Volleyball players have to consider more than just core strength and stability when designing a training regime. Properly assessing how your body moves during a match is also important to training your core properly. This also means understanding that your core is not just your rectus abdominals or visual “six pack.” Our obliques, transverse abdominals, and all of the muscles extending up to our mid-back are some of the many groups that work together as our core stabilizers.
Keys to Core Training and the Relation to Volleyball Performance
STRENGTH Spiking and holding firm blocks both involve an element of core strength.
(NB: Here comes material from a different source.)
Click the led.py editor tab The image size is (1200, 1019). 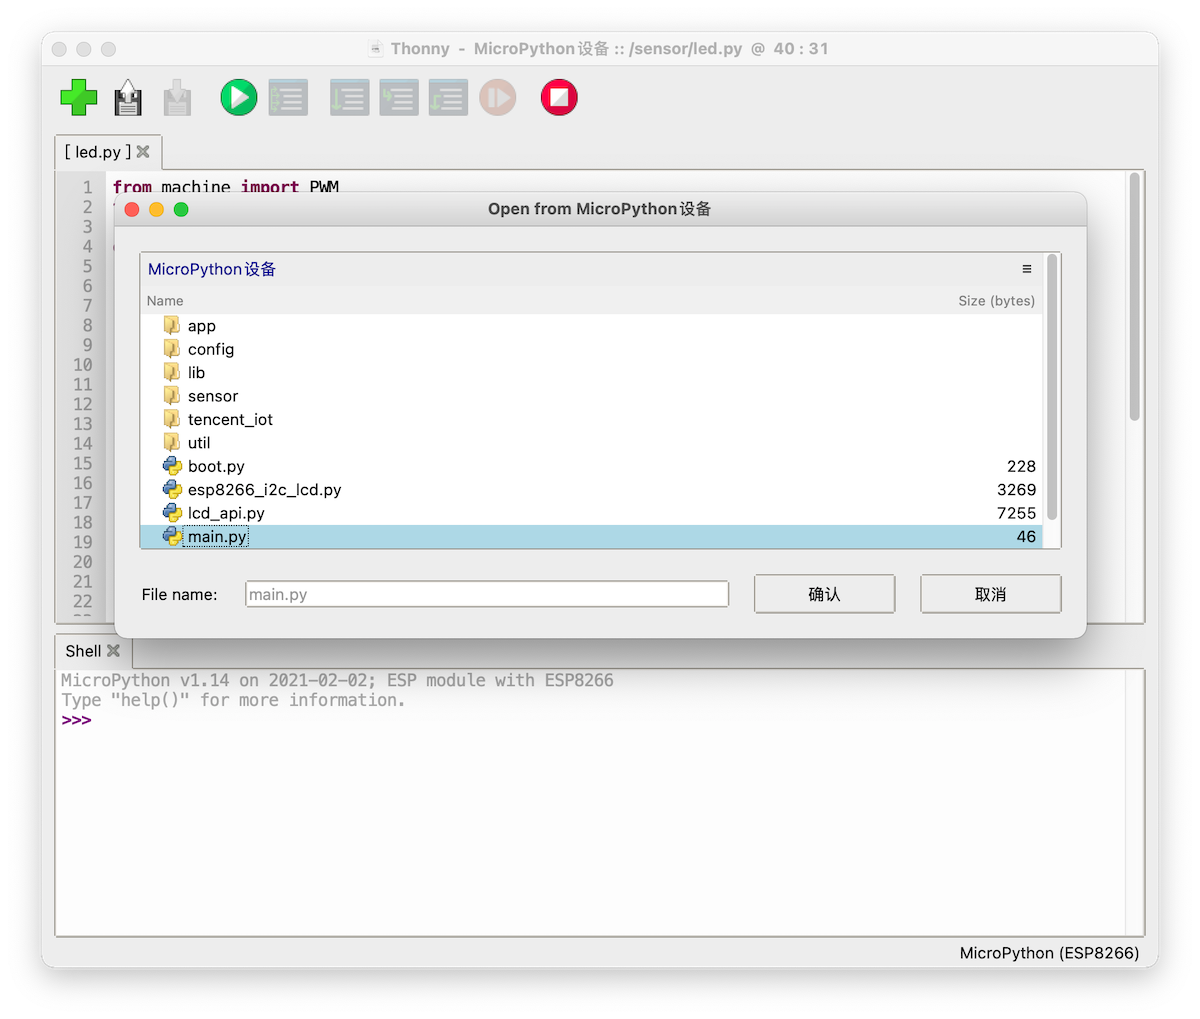click(97, 152)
STABILITY Balancing while executing fine motor skills, such as passing and spiking, is critical to success.
POWER A player’s ability to generate a large force over a short period of time is what makes great spikers in volleyball.
FUNCTIONAL Having a strong core is useless in volleyball if you cannot translate that strength into skill development via functional movements.
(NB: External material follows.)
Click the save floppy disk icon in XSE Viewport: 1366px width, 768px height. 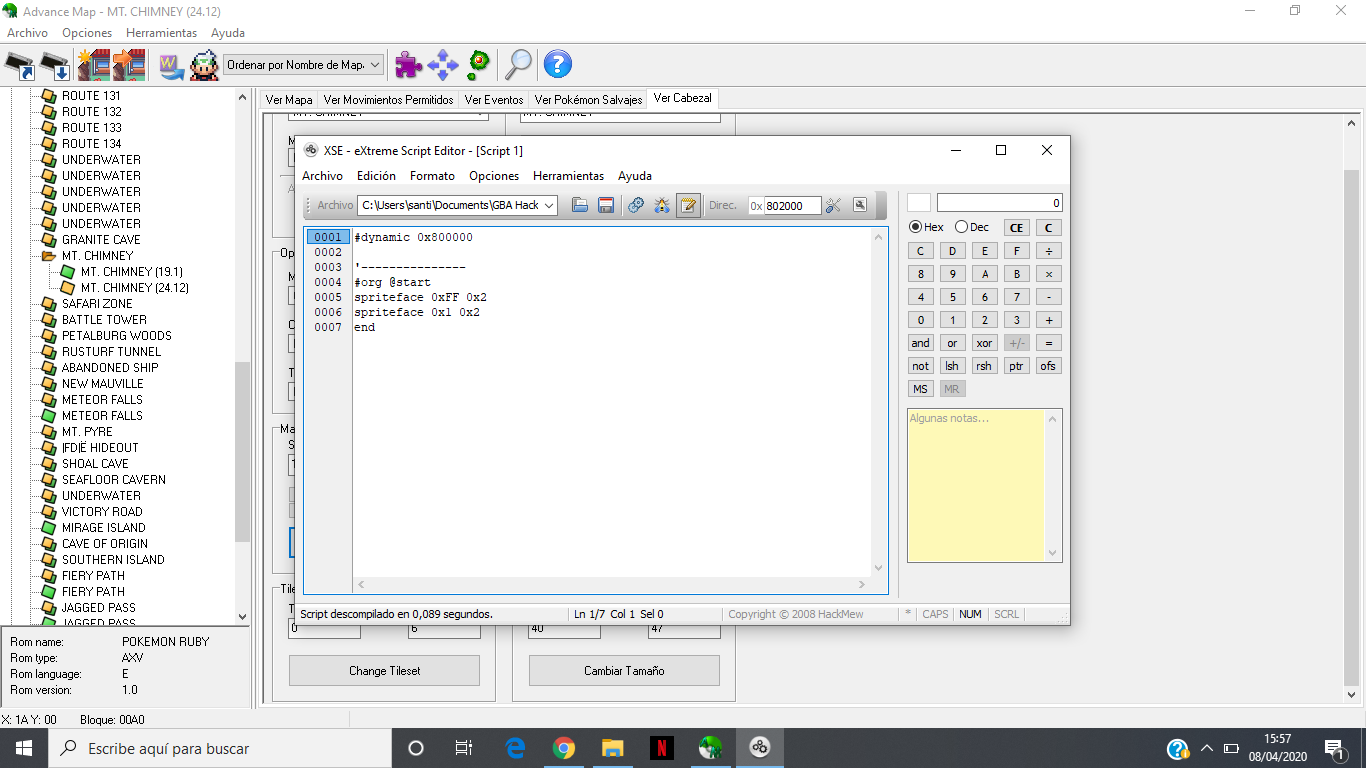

3 Key Moves to Core Activation
Controlled Tuck Jumps
Set up Start standing with feet shoulder width apart, chest up with arms ready to help explode upward. (A)
Execution
Quickly lower yourself to a spike approach depth while extending your arms behind the hips. (B)
Explode upward, raising both knees to hip height. (C)
Concentrate on balancing each landing before initiating another repetition.
Tip Try progressing to repeated tuck jumps, quickly bounding back into the air for multiple repetitions.
SETS: 3
REPS: 10
REST: 60 seconds
Alternating Swiss Ball Supermans
Set up Hold a prone (plank) position with a Swiss ball balanced underneath your lower abdominals. Your hands and toes should be touching the ground.
Execution
Simultaneously raise your left arm (thumb pointing vertically) and right leg toward the sky. (D)
Pause for three seconds at peak contraction.
Repeat movement with opposite arm and leg. (E)
Tip Maintain a neutral spine by keeping your eyes focused on the space between your hands. Do not look up into the distance or tuck your chin into your chest. (F)
SETS: 4
REPS: 10 per side
REST: 60 seconds
Press + T-Rotation
Set up Hold a prone (plank) position with a neutral spine, arms straight and eyes looking between the hands. (G)
Execution
Descend into a pushup position and then simultaneously press upward while rotating your left extended arm through a large semicircular arc with the right arm supporting your body weight. (H)
Pause and briefly hold this “T” position (right arm extended supporting body, left arm extended horizontally, eyes looking left). (I)
Trace your left arm through the arc, returning to the original prone plank position.
Repeat the movement, this time rotating to the right with left arm extended supporting the body and right arm moving through a large arc to finish facing your right.
Tip If you are finding the rotation portion of this movement difficult, try narrowing your stance in the original plank position.